**YOUR INSTRUCTIONS**
Transcribe the part of the Edmodo passage that begins at the words "Edmodo was an" and ends after the words "SingTel, and KDDI.".

**PASSAGE**
Edmodo was an educational technology platform for K12 schools and teachers. Edmodo enabled teachers to share content, distribute quizzes and assignments, and manage communication with students, colleagues, and parents. It was shut down on September 22, 2022.

History
Edmodo.id was founded by Nick Borg, Ed O'Neil, Jeff O'Hara, and Crystal Hutter in 2008. It was backed by Index Ventures, Benchmark, Greylock Partners, New Enterprise Associates, Union Square Ventures, Tenaya Capital, SingTel, and KDDI.

In 2013, Edmodo.id was included in the list of "The Top Apps for teachers" by PC Magazine. The same year, Edmodo launched a startup, Root-1, in an effort to establish itself as the app store for education. Vibhu Mittal, co-founder and CEO of Root-1, became the CEO of Edmodo the following year.

In 2014, Edmodo launched Snapshot – a suite of assessment tools to measure student progress on educational standards. The company also partnered with Oxford University Press and Cambridge University Press to provide access to educational content on the Edmodo Platform and bring Edmodo Snapshot to the UK.

(Rows of pointing data)
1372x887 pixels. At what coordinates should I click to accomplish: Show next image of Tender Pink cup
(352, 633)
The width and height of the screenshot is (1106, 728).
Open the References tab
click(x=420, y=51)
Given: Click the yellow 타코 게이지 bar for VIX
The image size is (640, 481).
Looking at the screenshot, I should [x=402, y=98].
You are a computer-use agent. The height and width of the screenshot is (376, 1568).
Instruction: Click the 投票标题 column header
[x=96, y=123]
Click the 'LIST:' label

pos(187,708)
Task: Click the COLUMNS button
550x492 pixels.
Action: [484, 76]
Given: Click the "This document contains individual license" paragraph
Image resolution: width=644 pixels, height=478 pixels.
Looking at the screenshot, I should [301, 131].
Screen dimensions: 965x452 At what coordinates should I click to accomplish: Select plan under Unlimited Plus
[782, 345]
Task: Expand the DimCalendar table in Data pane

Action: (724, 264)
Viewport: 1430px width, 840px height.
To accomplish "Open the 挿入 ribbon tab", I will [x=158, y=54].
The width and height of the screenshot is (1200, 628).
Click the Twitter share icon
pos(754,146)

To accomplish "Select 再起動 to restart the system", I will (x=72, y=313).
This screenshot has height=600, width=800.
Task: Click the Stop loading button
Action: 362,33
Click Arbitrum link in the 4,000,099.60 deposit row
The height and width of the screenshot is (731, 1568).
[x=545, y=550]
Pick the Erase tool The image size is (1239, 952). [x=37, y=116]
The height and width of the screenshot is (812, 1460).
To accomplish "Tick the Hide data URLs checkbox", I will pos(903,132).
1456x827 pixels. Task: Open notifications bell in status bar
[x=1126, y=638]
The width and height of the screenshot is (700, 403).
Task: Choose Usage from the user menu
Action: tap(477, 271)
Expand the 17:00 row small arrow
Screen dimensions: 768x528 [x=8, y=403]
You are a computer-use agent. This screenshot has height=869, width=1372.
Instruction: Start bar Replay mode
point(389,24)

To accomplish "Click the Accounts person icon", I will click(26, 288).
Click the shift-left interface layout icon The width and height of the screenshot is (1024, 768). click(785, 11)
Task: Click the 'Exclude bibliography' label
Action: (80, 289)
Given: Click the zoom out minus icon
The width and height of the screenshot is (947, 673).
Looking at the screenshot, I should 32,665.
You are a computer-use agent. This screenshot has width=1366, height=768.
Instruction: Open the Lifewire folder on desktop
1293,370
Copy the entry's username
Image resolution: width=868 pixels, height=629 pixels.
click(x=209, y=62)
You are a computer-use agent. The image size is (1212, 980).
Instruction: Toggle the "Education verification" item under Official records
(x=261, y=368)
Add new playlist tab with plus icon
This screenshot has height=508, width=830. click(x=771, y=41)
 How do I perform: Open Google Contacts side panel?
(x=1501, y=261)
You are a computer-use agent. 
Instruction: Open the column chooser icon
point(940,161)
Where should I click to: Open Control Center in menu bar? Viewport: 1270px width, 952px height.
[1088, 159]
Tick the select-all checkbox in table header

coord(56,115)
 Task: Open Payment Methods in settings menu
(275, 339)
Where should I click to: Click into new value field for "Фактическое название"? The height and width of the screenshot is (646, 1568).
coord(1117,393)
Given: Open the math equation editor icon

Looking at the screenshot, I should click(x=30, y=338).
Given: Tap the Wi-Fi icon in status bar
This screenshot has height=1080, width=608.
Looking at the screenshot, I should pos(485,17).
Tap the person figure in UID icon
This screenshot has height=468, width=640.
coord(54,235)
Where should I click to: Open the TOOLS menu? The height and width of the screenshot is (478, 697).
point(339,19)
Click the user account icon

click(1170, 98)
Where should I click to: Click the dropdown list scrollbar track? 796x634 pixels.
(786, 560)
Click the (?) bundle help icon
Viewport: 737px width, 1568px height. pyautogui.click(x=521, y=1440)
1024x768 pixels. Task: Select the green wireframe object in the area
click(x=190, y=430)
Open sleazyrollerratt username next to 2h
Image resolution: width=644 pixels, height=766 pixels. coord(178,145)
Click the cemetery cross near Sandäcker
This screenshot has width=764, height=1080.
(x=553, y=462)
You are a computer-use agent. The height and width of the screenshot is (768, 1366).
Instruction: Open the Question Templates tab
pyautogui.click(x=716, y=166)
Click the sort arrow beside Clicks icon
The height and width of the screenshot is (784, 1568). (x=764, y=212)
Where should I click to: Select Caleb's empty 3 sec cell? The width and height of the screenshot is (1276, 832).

**RESULT**
Edmodo was an educational technology platform for K12 schools and teachers. Edmodo enabled teachers to share content, distribute quizzes and assignments, and manage communication with students, colleagues, and parents. It was shut down on September 22, 2022.

History
Edmodo.id was founded by Nick Borg, Ed O'Neil, Jeff O'Hara, and Crystal Hutter in 2008. It was backed by Index Ventures, Benchmark, Greylock Partners, New Enterprise Associates, Union Square Ventures, Tenaya Capital, SingTel, and KDDI.